*Available data*:
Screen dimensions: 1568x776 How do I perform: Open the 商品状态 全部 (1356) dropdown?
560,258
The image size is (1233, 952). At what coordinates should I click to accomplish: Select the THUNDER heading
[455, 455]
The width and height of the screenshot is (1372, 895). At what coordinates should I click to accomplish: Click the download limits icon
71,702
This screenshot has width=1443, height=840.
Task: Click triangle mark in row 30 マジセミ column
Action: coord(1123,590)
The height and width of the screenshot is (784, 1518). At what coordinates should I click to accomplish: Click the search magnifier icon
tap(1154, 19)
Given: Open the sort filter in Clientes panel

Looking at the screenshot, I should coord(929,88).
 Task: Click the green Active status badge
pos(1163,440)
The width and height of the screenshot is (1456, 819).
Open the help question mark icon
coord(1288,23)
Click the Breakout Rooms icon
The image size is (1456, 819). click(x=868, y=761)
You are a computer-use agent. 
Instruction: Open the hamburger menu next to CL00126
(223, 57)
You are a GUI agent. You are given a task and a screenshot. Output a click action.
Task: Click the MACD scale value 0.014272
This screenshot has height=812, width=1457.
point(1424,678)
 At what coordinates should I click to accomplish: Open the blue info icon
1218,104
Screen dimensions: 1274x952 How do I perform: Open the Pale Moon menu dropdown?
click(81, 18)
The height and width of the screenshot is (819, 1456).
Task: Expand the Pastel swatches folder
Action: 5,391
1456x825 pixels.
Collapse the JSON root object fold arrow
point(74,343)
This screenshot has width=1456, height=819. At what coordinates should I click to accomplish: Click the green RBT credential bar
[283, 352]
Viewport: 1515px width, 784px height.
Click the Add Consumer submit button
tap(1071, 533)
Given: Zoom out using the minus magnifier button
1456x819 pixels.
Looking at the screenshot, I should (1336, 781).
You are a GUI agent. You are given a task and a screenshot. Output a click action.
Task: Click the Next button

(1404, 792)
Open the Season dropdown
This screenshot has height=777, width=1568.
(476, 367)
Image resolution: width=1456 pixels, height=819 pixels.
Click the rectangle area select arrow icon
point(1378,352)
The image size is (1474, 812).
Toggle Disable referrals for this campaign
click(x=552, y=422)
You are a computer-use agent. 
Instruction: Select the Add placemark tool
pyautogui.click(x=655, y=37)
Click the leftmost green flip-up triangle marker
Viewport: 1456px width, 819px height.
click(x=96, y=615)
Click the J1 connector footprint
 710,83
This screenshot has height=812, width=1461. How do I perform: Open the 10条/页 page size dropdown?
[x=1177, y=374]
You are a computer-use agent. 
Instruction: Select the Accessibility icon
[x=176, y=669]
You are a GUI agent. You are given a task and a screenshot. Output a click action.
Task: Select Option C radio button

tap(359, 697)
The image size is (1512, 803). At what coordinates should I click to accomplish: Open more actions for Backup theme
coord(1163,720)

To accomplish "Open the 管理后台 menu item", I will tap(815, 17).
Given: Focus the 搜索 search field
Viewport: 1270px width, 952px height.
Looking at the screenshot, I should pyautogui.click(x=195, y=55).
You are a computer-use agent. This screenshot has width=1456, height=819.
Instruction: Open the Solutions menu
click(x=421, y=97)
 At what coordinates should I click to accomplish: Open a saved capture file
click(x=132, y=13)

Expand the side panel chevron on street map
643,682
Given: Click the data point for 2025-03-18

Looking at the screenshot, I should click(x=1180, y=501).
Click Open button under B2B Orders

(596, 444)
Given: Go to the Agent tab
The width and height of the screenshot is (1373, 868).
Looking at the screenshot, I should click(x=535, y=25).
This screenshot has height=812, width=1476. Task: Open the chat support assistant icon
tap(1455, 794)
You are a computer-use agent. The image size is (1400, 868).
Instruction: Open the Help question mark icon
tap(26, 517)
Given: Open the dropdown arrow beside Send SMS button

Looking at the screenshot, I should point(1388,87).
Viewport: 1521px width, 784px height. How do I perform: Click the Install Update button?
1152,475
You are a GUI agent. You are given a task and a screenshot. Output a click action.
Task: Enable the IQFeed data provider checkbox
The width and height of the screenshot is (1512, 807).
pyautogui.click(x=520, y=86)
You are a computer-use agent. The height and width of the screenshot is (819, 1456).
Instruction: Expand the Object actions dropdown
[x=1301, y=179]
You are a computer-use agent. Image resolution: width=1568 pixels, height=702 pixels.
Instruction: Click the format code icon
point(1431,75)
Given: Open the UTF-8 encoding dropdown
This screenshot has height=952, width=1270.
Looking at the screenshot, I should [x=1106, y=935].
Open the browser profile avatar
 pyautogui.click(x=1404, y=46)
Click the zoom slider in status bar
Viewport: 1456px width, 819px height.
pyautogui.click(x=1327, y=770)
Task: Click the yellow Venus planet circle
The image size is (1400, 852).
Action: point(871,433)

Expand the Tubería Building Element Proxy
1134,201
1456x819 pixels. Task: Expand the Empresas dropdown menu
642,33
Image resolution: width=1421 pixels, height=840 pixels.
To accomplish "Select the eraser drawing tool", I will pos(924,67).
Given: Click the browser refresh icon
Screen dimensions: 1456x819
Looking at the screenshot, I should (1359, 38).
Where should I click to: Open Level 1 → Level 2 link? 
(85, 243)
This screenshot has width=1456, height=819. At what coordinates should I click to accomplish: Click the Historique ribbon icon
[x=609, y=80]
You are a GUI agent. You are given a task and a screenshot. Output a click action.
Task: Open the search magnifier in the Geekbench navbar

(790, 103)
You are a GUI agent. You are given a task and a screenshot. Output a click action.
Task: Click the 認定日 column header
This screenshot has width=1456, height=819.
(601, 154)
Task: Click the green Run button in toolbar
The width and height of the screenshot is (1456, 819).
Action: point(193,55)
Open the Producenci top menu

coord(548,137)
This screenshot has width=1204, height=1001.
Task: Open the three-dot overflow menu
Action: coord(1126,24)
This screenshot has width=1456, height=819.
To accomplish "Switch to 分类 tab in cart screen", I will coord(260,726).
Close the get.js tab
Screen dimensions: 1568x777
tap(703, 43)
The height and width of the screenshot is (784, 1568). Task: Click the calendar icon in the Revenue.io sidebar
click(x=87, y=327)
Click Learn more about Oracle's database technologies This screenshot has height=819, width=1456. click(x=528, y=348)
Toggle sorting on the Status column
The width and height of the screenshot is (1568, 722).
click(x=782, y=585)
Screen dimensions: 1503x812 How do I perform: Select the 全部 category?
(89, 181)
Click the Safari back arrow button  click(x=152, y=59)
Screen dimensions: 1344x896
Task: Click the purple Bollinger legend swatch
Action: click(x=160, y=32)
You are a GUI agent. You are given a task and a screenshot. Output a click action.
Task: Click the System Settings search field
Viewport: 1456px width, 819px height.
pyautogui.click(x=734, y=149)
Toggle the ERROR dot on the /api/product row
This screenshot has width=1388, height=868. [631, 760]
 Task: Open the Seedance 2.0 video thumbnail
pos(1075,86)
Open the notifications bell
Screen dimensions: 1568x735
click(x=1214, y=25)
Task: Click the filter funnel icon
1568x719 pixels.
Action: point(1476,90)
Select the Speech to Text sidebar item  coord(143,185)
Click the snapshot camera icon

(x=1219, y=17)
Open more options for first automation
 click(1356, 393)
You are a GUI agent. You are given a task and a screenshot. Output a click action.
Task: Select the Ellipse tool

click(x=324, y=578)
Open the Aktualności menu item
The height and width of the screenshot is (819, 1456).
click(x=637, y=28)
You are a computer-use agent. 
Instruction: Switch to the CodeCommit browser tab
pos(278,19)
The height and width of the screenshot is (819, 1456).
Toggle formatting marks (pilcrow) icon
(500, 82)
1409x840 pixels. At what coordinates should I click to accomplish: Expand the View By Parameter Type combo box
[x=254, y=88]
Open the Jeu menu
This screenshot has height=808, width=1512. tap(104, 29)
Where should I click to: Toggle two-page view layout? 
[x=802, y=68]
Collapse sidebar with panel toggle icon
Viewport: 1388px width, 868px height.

*What the task asks*: Every entry must be given again exactly as it reads.

*Result*:
Screen dimensions: 1568x776 How do I perform: Open the 商品状态 全部 (1356) dropdown?
560,258
The image size is (1233, 952). At what coordinates should I click to accomplish: Select the THUNDER heading
[455, 455]
The width and height of the screenshot is (1372, 895). At what coordinates should I click to accomplish: Click the download limits icon
71,702
This screenshot has width=1443, height=840.
Task: Click triangle mark in row 30 マジセミ column
Action: coord(1123,590)
The height and width of the screenshot is (784, 1518). At what coordinates should I click to accomplish: Click the search magnifier icon
tap(1154, 19)
Given: Open the sort filter in Clientes panel

Looking at the screenshot, I should coord(929,88).
 Task: Click the green Active status badge
pos(1163,440)
The width and height of the screenshot is (1456, 819).
Open the help question mark icon
coord(1288,23)
Click the Breakout Rooms icon
The image size is (1456, 819). click(x=868, y=761)
You are a computer-use agent. 
Instruction: Open the hamburger menu next to CL00126
(223, 57)
You are a GUI agent. You are given a task and a screenshot. Output a click action.
Task: Click the MACD scale value 0.014272
This screenshot has height=812, width=1457.
point(1424,678)
 At what coordinates should I click to accomplish: Open the blue info icon
1218,104
Screen dimensions: 1274x952 How do I perform: Open the Pale Moon menu dropdown?
click(81, 18)
The height and width of the screenshot is (819, 1456).
Task: Expand the Pastel swatches folder
Action: 5,391
1456x825 pixels.
Collapse the JSON root object fold arrow
point(74,343)
This screenshot has width=1456, height=819. At what coordinates should I click to accomplish: Click the green RBT credential bar
[283, 352]
Viewport: 1515px width, 784px height.
Click the Add Consumer submit button
tap(1071, 533)
Given: Zoom out using the minus magnifier button
1456x819 pixels.
Looking at the screenshot, I should (1336, 781).
You are a GUI agent. You are given a task and a screenshot. Output a click action.
Task: Click the Next button

(1404, 792)
Open the Season dropdown
This screenshot has height=777, width=1568.
(476, 367)
Image resolution: width=1456 pixels, height=819 pixels.
Click the rectangle area select arrow icon
point(1378,352)
The image size is (1474, 812).
Toggle Disable referrals for this campaign
click(x=552, y=422)
You are a computer-use agent. 
Instruction: Select the Add placemark tool
pyautogui.click(x=655, y=37)
Click the leftmost green flip-up triangle marker
Viewport: 1456px width, 819px height.
click(x=96, y=615)
Click the J1 connector footprint
 710,83
This screenshot has height=812, width=1461. How do I perform: Open the 10条/页 page size dropdown?
[x=1177, y=374]
You are a computer-use agent. 
Instruction: Select the Accessibility icon
[x=176, y=669]
You are a GUI agent. You are given a task and a screenshot. Output a click action.
Task: Select Option C radio button

tap(359, 697)
The image size is (1512, 803). At what coordinates should I click to accomplish: Open more actions for Backup theme
coord(1163,720)

To accomplish "Open the 管理后台 menu item", I will tap(815, 17).
Given: Focus the 搜索 search field
Viewport: 1270px width, 952px height.
Looking at the screenshot, I should pyautogui.click(x=195, y=55).
You are a computer-use agent. This screenshot has width=1456, height=819.
Instruction: Open the Solutions menu
click(x=421, y=97)
 At what coordinates should I click to accomplish: Open a saved capture file
click(x=132, y=13)

Expand the side panel chevron on street map
643,682
Given: Click the data point for 2025-03-18

Looking at the screenshot, I should click(x=1180, y=501).
Click Open button under B2B Orders

(596, 444)
Given: Go to the Agent tab
The width and height of the screenshot is (1373, 868).
Looking at the screenshot, I should click(x=535, y=25).
This screenshot has height=812, width=1476. Task: Open the chat support assistant icon
tap(1455, 794)
You are a computer-use agent. The image size is (1400, 868).
Instruction: Open the Help question mark icon
tap(26, 517)
Given: Open the dropdown arrow beside Send SMS button

Looking at the screenshot, I should point(1388,87).
Viewport: 1521px width, 784px height. How do I perform: Click the Install Update button?
1152,475
You are a GUI agent. You are given a task and a screenshot. Output a click action.
Task: Enable the IQFeed data provider checkbox
The width and height of the screenshot is (1512, 807).
pyautogui.click(x=520, y=86)
You are a computer-use agent. The height and width of the screenshot is (819, 1456).
Instruction: Expand the Object actions dropdown
[x=1301, y=179]
You are a computer-use agent. Image resolution: width=1568 pixels, height=702 pixels.
Instruction: Click the format code icon
point(1431,75)
Given: Open the UTF-8 encoding dropdown
This screenshot has height=952, width=1270.
Looking at the screenshot, I should [x=1106, y=935].
Open the browser profile avatar
 pyautogui.click(x=1404, y=46)
Click the zoom slider in status bar
Viewport: 1456px width, 819px height.
pyautogui.click(x=1327, y=770)
Task: Click the yellow Venus planet circle
The image size is (1400, 852).
Action: point(871,433)

Expand the Tubería Building Element Proxy
1134,201
1456x819 pixels. Task: Expand the Empresas dropdown menu
642,33
Image resolution: width=1421 pixels, height=840 pixels.
To accomplish "Select the eraser drawing tool", I will pos(924,67).
Given: Click the browser refresh icon
Screen dimensions: 1456x819
Looking at the screenshot, I should (1359, 38).
Where should I click to: Open Level 1 → Level 2 link? 
(85, 243)
This screenshot has width=1456, height=819. At what coordinates should I click to accomplish: Click the Historique ribbon icon
[x=609, y=80]
You are a GUI agent. You are given a task and a screenshot. Output a click action.
Task: Open the search magnifier in the Geekbench navbar

(790, 103)
You are a GUI agent. You are given a task and a screenshot. Output a click action.
Task: Click the 認定日 column header
This screenshot has width=1456, height=819.
(601, 154)
Task: Click the green Run button in toolbar
The width and height of the screenshot is (1456, 819).
Action: point(193,55)
Open the Producenci top menu

coord(548,137)
This screenshot has width=1204, height=1001.
Task: Open the three-dot overflow menu
Action: coord(1126,24)
This screenshot has width=1456, height=819.
To accomplish "Switch to 分类 tab in cart screen", I will coord(260,726).
Close the get.js tab
Screen dimensions: 1568x777
tap(703, 43)
The height and width of the screenshot is (784, 1568). Task: Click the calendar icon in the Revenue.io sidebar
click(x=87, y=327)
Click Learn more about Oracle's database technologies This screenshot has height=819, width=1456. click(x=528, y=348)
Toggle sorting on the Status column
The width and height of the screenshot is (1568, 722).
click(x=782, y=585)
Screen dimensions: 1503x812 How do I perform: Select the 全部 category?
(89, 181)
Click the Safari back arrow button  click(x=152, y=59)
Screen dimensions: 1344x896
Task: Click the purple Bollinger legend swatch
Action: click(x=160, y=32)
You are a GUI agent. You are given a task and a screenshot. Output a click action.
Task: Click the System Settings search field
Viewport: 1456px width, 819px height.
pyautogui.click(x=734, y=149)
Toggle the ERROR dot on the /api/product row
This screenshot has width=1388, height=868. [631, 760]
 Task: Open the Seedance 2.0 video thumbnail
pos(1075,86)
Open the notifications bell
Screen dimensions: 1568x735
click(x=1214, y=25)
Task: Click the filter funnel icon
1568x719 pixels.
Action: point(1476,90)
Select the Speech to Text sidebar item  coord(143,185)
Click the snapshot camera icon

(x=1219, y=17)
Open more options for first automation
 click(1356, 393)
You are a GUI agent. You are given a task and a screenshot. Output a click action.
Task: Select the Ellipse tool

click(x=324, y=578)
Open the Aktualności menu item
The height and width of the screenshot is (819, 1456).
click(x=637, y=28)
You are a computer-use agent. 
Instruction: Switch to the CodeCommit browser tab
pos(278,19)
The height and width of the screenshot is (819, 1456).
Toggle formatting marks (pilcrow) icon
(500, 82)
1409x840 pixels. At what coordinates should I click to accomplish: Expand the View By Parameter Type combo box
[x=254, y=88]
Open the Jeu menu
This screenshot has height=808, width=1512. tap(104, 29)
Where should I click to: Toggle two-page view layout? 
[x=802, y=68]
Collapse sidebar with panel toggle icon
Viewport: 1388px width, 868px height.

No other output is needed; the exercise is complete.